Budget Secretary Amenah Pangandaman expressed satisfaction over the reduction in the national budget deficit. In her statement on Friday, she highlighted that the decrease surpassed initial expectations.
“We are thrilled to report that our 2024 budget deficit has fallen to 5.7 percent of GDP, equivalent to P1.506 trillion. This achievement is beyond our projections,” stated Pangandaman.
The statement followed the Bureau of the Treasury’s release of the Cash Operations Report, detailing the fiscal performance for the year 2024.
Pangandaman noted this as the most significant reduction since the onset of the Covid-19 pandemic five years ago, marking a notable improvement from the 6.2 percent deficit recorded in 2023. She attributed this to enhanced revenue and spending performance, aligning with the fiscal outlook established by the Development Budget Coordination Committee (DBCC) during their recent session.

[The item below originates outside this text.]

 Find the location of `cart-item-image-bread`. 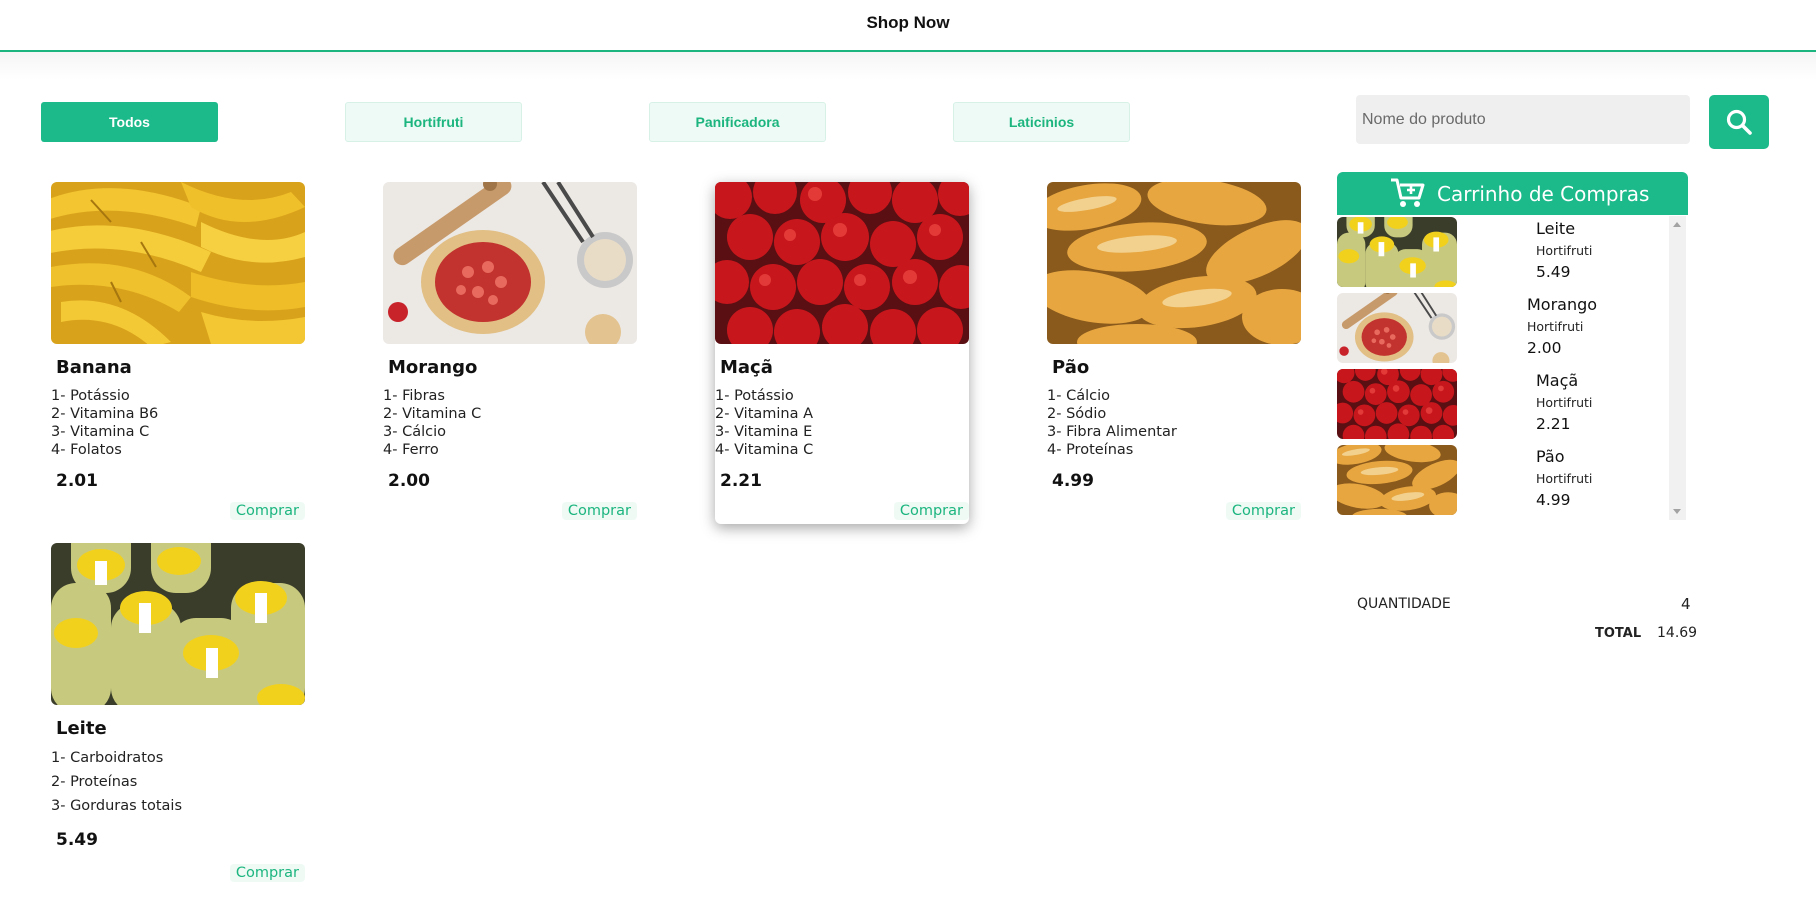

cart-item-image-bread is located at coordinates (1397, 480).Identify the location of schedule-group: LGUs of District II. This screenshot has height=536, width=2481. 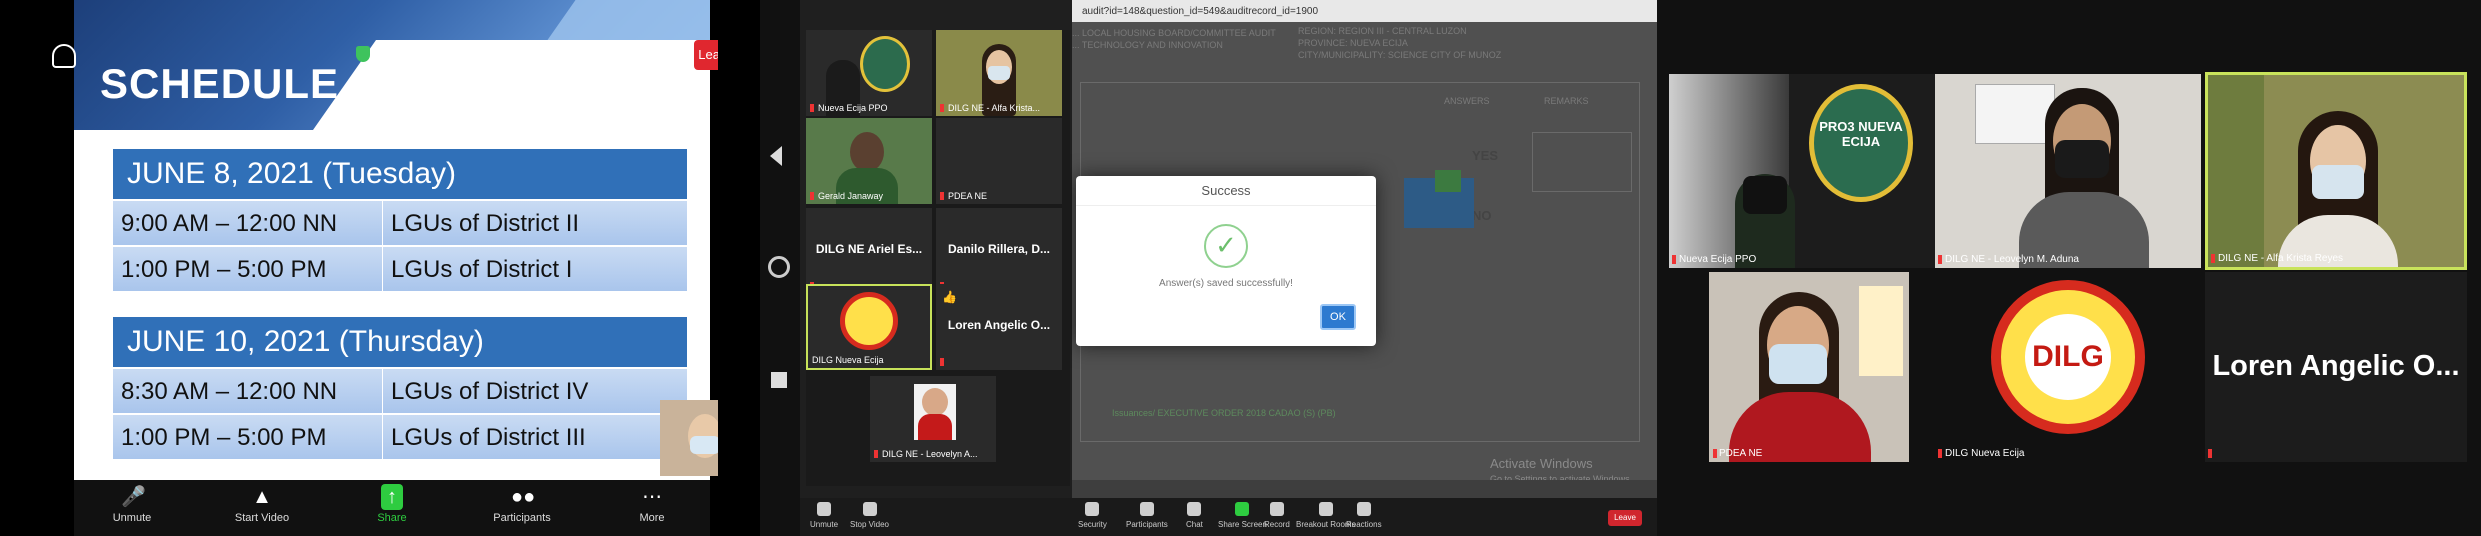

She acknowledged the leadership of President Ferdinand Marcos Jr. and his economic team for prioritizing the macroeconomic targets of the administration.
Last December, the DBCC revisited the government’s medium-term macroeconomic assumptions, including the fiscal targets, predicting a 5.7 percent deficit for 2024.
Pangandaman affirmed that these results align with the government’s Agenda for Prosperity and strengthen the Philippines’ standing as a dynamic emerging economy in the Asia-Pacific region. By 2028, the DBCC aims to reduce the budget deficit to 3.7 percent.
“Through our continued efforts, we are committed to building a prosperous Philippines that enhances job creation, boosts incomes, and alleviates poverty,” she added.
The Department of Budget and Management (DBM) reported an 11.04 percent increase in government spending in 2024, which exceeded the target by 2.97 percent, mainly driven by enhanced health and social protection programs, salary increments for government employees, and substantial infrastructure investments.
In 2024, government revenues climbed to P4.419 trillion, accounting for 16.72 percent of GDP, marking a 15.56 percent rise from the previous year and surpassing revenue targets by 3.49 percent.